What you have to do:
In the material below, list every line carrying the string "using".

= Beginning of Section =

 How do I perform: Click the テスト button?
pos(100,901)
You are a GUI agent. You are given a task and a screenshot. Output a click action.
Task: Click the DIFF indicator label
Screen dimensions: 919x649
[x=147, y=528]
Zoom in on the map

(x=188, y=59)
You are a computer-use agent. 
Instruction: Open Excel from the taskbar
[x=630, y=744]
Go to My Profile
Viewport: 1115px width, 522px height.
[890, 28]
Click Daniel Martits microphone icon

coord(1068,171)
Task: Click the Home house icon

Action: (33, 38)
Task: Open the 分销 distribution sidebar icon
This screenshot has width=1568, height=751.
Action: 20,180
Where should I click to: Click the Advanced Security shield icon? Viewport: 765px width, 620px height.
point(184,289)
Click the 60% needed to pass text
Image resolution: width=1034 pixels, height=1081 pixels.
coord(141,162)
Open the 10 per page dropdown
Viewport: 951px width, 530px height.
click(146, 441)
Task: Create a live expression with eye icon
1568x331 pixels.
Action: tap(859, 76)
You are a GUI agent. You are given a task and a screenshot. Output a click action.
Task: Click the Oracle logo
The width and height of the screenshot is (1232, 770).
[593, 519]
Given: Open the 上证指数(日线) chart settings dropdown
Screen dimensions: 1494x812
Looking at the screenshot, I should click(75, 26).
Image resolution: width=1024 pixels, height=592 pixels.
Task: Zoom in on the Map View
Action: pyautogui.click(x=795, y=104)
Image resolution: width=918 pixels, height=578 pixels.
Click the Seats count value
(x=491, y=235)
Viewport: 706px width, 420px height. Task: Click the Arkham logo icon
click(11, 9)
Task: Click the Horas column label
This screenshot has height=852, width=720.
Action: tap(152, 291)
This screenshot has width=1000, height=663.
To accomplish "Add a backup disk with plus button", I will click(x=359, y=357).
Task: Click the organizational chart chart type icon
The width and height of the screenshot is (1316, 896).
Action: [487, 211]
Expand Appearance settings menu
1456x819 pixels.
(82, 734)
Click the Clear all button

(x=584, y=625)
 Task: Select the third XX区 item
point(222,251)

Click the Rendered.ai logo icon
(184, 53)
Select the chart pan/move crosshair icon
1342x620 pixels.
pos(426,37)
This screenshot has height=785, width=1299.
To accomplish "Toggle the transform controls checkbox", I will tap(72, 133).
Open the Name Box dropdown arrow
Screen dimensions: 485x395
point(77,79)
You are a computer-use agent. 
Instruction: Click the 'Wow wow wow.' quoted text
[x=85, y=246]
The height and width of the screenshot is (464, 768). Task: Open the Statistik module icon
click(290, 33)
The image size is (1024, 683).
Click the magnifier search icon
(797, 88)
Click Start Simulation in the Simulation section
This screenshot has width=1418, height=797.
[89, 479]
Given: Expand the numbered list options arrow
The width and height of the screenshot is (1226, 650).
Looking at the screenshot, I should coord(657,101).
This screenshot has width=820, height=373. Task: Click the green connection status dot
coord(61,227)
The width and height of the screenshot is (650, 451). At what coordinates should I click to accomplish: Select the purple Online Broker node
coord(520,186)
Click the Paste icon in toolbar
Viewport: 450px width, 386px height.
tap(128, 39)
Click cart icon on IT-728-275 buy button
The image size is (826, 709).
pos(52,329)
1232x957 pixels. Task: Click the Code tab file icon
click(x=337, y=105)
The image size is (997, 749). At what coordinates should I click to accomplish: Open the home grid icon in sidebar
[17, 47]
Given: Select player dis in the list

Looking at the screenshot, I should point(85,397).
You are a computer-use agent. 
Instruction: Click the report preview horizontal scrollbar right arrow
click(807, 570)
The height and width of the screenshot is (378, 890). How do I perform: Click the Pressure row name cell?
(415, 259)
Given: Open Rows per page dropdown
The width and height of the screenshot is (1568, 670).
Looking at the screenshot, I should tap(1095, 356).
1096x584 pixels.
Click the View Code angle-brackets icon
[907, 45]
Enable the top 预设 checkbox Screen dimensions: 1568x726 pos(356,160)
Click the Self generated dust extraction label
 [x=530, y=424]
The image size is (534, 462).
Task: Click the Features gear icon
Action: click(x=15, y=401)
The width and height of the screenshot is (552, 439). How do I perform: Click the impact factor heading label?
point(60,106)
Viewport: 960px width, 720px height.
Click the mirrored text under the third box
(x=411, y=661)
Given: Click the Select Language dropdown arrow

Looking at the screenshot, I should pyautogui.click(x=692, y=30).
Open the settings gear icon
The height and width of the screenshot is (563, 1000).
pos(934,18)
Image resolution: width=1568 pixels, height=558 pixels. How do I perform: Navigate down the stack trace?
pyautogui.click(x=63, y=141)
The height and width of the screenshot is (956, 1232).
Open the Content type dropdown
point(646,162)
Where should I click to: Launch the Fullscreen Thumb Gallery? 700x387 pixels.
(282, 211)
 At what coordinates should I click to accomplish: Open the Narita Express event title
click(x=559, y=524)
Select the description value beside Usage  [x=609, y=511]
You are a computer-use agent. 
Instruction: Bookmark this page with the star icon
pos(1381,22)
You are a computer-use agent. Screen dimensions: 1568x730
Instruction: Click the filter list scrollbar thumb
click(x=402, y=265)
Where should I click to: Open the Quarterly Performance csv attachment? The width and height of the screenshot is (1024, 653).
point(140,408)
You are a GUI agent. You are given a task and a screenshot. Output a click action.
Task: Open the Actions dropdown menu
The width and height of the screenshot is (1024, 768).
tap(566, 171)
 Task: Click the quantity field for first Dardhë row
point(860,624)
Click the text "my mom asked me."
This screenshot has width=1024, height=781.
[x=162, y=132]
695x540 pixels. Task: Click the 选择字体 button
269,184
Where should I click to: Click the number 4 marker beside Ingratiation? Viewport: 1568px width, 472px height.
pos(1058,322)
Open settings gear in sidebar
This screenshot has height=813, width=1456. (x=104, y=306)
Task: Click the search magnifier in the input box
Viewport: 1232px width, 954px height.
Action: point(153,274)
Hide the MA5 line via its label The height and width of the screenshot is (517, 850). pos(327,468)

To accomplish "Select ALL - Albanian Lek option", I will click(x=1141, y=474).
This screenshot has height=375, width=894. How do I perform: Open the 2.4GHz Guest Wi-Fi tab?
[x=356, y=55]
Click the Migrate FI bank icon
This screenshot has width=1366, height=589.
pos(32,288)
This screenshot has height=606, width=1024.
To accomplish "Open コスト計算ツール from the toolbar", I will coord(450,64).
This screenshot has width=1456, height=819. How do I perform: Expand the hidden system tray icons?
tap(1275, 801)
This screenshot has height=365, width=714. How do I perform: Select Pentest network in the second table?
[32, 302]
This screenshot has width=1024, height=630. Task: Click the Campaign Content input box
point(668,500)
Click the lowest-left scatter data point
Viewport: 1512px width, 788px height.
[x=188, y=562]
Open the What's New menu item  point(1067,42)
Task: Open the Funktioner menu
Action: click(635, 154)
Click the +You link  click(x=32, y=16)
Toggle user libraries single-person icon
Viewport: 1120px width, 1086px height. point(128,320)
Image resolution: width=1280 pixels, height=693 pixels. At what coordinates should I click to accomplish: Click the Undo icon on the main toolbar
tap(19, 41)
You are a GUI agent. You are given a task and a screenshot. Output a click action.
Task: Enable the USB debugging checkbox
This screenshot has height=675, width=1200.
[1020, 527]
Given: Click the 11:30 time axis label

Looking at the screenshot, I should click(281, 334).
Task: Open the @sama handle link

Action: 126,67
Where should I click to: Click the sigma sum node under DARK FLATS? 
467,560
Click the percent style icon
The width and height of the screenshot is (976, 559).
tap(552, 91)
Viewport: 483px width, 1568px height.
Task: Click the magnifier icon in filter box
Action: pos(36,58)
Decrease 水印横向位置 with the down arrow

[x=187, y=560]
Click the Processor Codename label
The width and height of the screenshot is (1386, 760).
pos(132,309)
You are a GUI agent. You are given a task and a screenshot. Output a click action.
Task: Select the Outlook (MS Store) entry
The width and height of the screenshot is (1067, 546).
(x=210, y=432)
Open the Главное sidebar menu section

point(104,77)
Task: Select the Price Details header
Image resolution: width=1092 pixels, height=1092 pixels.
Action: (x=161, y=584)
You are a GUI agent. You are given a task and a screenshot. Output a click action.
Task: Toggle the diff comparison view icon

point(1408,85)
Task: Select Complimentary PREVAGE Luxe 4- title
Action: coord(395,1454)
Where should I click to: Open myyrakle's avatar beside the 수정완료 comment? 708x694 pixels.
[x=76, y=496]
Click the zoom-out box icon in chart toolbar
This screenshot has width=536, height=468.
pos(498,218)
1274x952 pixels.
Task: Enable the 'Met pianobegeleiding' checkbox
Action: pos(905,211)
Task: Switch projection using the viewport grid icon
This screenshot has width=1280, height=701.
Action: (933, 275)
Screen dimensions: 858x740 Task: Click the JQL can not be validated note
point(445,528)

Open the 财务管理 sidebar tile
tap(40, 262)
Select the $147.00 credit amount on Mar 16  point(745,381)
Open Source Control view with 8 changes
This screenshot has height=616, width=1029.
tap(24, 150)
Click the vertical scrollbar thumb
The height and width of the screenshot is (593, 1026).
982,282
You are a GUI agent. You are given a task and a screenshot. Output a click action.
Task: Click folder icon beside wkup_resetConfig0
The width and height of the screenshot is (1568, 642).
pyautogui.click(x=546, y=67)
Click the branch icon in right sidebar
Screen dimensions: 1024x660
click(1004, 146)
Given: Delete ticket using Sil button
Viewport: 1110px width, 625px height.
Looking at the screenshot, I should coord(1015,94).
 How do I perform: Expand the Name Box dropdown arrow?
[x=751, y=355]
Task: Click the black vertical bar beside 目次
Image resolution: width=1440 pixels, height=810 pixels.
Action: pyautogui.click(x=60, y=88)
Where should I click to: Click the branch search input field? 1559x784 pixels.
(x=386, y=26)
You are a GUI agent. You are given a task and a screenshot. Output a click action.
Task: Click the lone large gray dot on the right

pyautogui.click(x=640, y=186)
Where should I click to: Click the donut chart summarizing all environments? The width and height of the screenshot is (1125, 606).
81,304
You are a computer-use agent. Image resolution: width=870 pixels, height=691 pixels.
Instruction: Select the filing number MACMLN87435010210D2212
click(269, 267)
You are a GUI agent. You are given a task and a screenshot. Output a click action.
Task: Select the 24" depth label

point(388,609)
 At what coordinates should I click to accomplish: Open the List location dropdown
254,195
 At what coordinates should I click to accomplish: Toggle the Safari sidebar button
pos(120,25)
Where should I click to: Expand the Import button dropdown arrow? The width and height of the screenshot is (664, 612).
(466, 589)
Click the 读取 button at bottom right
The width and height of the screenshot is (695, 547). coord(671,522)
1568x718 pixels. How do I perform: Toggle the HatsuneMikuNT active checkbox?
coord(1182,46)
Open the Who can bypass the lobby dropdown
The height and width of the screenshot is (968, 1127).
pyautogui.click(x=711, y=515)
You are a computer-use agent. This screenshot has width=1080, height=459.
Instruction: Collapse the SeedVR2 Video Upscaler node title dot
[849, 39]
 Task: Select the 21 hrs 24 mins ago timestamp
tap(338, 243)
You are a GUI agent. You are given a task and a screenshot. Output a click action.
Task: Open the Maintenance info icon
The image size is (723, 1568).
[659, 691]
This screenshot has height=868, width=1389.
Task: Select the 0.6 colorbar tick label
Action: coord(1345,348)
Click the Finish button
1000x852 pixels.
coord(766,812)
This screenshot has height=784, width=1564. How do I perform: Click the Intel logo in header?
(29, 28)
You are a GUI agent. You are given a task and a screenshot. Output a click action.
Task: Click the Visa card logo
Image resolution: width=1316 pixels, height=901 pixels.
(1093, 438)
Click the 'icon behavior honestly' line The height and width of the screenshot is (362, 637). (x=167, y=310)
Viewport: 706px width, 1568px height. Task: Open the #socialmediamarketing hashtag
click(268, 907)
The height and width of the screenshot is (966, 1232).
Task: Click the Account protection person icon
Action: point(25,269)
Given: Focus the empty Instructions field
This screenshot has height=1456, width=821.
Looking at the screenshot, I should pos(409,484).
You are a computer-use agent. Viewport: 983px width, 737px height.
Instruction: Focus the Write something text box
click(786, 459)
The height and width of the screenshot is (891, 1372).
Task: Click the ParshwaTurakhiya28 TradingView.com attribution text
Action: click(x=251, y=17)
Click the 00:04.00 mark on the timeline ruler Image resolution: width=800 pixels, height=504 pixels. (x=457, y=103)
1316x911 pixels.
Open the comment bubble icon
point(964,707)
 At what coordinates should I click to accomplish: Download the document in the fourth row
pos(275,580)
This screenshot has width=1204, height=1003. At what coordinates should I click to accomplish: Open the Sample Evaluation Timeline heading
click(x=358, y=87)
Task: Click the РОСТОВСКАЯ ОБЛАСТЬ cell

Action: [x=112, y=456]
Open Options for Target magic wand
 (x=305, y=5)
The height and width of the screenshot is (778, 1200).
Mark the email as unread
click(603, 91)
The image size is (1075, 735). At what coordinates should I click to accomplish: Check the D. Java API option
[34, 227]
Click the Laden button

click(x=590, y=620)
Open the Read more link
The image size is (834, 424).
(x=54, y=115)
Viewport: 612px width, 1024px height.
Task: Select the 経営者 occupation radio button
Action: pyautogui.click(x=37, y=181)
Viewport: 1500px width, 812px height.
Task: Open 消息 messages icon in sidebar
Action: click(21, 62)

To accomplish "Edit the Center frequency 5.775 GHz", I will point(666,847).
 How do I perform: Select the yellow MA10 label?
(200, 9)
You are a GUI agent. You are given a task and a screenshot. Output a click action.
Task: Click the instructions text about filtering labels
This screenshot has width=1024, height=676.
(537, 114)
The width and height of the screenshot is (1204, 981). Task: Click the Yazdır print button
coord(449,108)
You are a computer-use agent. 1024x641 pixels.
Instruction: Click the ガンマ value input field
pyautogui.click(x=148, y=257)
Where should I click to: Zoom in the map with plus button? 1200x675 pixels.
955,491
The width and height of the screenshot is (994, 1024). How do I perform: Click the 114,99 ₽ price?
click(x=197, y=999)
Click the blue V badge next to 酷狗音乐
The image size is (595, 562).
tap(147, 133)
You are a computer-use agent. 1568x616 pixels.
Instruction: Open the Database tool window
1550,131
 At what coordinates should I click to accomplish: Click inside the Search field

= End of Section =

Solution for this problem:
Task: Switch projection using the viewport grid icon
Given: Delete ticket using Sil button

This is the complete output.